Fast LLM-Based Semantic Filtering: From a Unified Framework to an Adaptive Two-Phase Method

Evaluating a natural-language yes/no predicate over a document corpus under an accuracy target - the semantic filter - is a cornerstone of LLM-based data processing. Calling the LLM on every document (the oracle) is prohibitive, so cascades pair the oracle with a fast proxy. As deployed today, they leave four limitations on the table. (1) Each cascade family - model-free clustering, prebuilt small-LLM proxies, online-trained proxies - commits to a single representation and pipeline, and wins on only a narrow query regime. (2) The strongest online proxy invests in a custom training scheme on a bi-encoder over dense embeddings, missing the token-level evidence richer predicates require. (3) The proxy is trained against binary yes/no labels, wasting the LLM's per-document confidence at the boundary documents it most needs to learn. (4) Existing calibrations add a uniform safety margin, conflating genuine proxy uncertainty with small-sample noise and inflating cascade cost. We address these by (1) composing families adaptively - model-free clustering first, online proxy only when needed, with oracle calls shared across phases; (2) replacing the cosine bi-encoder with a hybrid of off-the-shelf token-aware models; (3) training the proxy with the oracle's per-document confidence as a soft label; and (4) a calibration that adds the safety margin only where the labeled sample is sparse. We are also the first to use the oracle's per-document confidence for three purposes: a query-level difficulty compass, a lower bound on the minimum oracle calls any proxy-based cascade can make, and the proxy's soft training label. At a 90% accuracy target on three 10K-document corpora, our methods are 1.6-2.0x faster than the best prior method per corpus and meet the target on 95% of queries; the BER-derived lower bound indicates a further ~4-20x of headroom for future work.

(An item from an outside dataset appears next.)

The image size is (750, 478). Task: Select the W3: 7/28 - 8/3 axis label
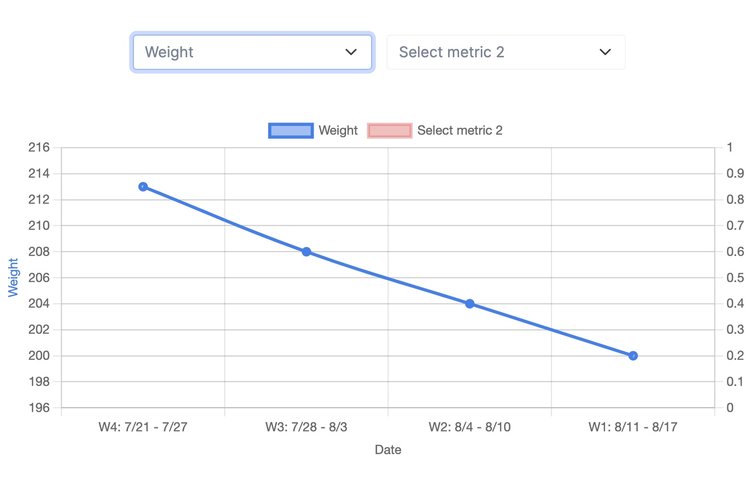point(306,427)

翻译：在文档语料库上评估自然语言的是/否断言并满足准确率目标——即语义过滤——是基于大语言模型的数据处理的基石。对每一篇文档调用大语言模型（即预言机）成本高昂，因此级联系统将预言机与快速代理配对。当前部署的级联系统存在四个局限性：（1）每种级联家族——无模型聚类、预构建的小型大语言模型代理、在线训练的代理——都局限于单一表示和流程，仅在狭窄的查询区间内表现优异。（2）最强的在线代理在密集嵌入上的双编码器上投入了定制训练方案，忽略了需要更丰富谓词所需的词元级证据。（3）代理针对二元的“是/否”标签进行训练，浪费了大语言模型在最需要学习的边界文档上的逐文档置信度。（4）现有的校准方法添加了统一的安全裕度，将真正的代理不确定性与小样本噪声混淆，增大了级联成本。我们通过以下方式解决这些问题：（1）自适应地组合家族——先进行无模型聚类，仅在需要时调用在线代理，并在各阶段共享预言机调用；（2）用现成的词元感知模型的混合体替换余弦双编码器；（3）使用预言机的逐文档置信度作为软标签来训练代理；（4）采用仅在标记样本稀疏处添加安全裕度的校准方法。我们也是首次将预言机的逐文档置信度用于三个目的：作为查询级别的难度指南针、作为任何基于代理的级联所需最小预言机调用的下限、以及代理的软训练标签。在三个包含10K文档的语料库上，以90%的准确率为目标，我们的方法比每个语料库上先前最佳方法快1.6-2.0倍，并在95%的查询上达到目标；基于RBER（Rank-Based Expected Reduction）导出的下限表明未来工作尚有约4-20倍的提升空间。